Esto es lo que se está perdiendo y creo que muchas de las crisis espantosas que estamos viviendo, que nos dejan totalmente aturdidos y desconcertados, vienen de esa carencia, de ese vacío que resulta de convertir la cultura en un entretenimiento pasajero.

Te indignaste con el proceso de banalización de las artes plásticas. Destacas en tu libro ese proceso como distintivo de los efectos de la civilización del espectáculo.
Porque es lo más visible. Ocurre en todos los campos pero creo que en las artes plásticas es donde el embauque es más flagrante, donde vividores completamente amorales se convierten de pronto en las figuras icónicas de la época. Ahí es clarísimo el fraude, el embuste y el extraordinario papanatismo al que hemos llegado.
Pero no es un fenómeno que se pueda concentrar en las artes plásticas, se da prácticamente en todos los ámbitos, en el de la reflexión de la filosofía, que pasa de una oscuridad que quiere parecer profundidad y no es más que una trampa, es una oscuridad puramente formal que lo que disimula es un gran vacío. Esos embustes en este mundo son perfectamente posibles porque son aceptables, se ha estimulado por el tipo de cultura que tenemos.

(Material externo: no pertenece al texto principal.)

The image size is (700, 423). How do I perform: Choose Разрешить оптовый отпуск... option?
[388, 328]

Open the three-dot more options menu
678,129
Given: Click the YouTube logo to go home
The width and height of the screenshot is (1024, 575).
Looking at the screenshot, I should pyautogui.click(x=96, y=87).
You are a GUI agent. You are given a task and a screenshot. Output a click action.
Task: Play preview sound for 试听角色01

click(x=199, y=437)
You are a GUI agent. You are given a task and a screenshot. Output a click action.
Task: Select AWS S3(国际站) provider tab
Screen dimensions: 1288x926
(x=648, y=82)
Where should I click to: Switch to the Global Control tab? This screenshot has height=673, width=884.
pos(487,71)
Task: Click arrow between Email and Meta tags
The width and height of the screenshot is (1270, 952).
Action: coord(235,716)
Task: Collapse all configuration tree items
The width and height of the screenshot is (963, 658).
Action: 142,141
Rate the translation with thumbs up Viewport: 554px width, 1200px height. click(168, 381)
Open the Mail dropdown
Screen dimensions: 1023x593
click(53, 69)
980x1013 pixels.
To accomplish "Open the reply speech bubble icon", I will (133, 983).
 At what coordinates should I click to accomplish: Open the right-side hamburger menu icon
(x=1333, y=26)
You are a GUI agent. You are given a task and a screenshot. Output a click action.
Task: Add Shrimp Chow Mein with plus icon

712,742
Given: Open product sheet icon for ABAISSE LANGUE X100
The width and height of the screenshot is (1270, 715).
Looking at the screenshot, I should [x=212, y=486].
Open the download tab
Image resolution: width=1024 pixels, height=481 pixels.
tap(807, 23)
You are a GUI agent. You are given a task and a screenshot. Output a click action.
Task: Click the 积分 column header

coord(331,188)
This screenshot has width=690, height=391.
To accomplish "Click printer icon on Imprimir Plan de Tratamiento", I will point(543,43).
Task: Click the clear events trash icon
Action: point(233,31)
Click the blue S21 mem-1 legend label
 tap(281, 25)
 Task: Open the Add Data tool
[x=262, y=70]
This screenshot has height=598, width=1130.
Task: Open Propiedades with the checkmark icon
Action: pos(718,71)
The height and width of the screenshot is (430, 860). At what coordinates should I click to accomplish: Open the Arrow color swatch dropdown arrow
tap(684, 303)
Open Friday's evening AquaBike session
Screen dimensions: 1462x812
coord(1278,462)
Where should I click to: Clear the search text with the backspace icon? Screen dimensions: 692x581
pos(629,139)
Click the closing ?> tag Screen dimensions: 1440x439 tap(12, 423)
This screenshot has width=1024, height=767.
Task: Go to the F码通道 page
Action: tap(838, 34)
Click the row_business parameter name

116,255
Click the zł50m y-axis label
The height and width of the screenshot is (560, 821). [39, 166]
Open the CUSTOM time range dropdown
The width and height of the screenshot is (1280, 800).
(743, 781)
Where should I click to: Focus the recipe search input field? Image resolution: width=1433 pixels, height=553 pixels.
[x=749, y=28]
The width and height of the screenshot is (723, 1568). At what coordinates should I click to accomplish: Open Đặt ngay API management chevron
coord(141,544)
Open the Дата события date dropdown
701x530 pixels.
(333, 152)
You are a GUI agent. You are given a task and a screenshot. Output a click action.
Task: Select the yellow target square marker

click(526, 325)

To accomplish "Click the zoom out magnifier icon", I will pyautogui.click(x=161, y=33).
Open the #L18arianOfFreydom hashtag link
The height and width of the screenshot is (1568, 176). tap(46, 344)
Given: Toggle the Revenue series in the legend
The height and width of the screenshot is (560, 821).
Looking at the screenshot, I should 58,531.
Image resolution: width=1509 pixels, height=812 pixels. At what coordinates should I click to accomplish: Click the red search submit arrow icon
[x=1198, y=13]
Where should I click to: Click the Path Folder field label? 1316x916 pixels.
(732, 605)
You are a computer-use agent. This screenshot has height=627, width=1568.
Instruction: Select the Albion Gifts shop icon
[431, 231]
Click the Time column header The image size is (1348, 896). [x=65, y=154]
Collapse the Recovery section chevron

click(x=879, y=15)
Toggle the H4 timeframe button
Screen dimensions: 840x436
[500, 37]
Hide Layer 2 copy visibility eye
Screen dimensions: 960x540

Es muy adecuada la metáfora de la trampa: la pisas y te caes en el hoyo…
No solamente eso, es que en el mundo de la cultura la gente parece estar diciendo: ¡Engáñeme! Y ahí tienes a los estructuralistas que te responden y te engañan (risas). Si el engaño se vuelve una necesidad, habrá gente que creará el engaño como producto cultural.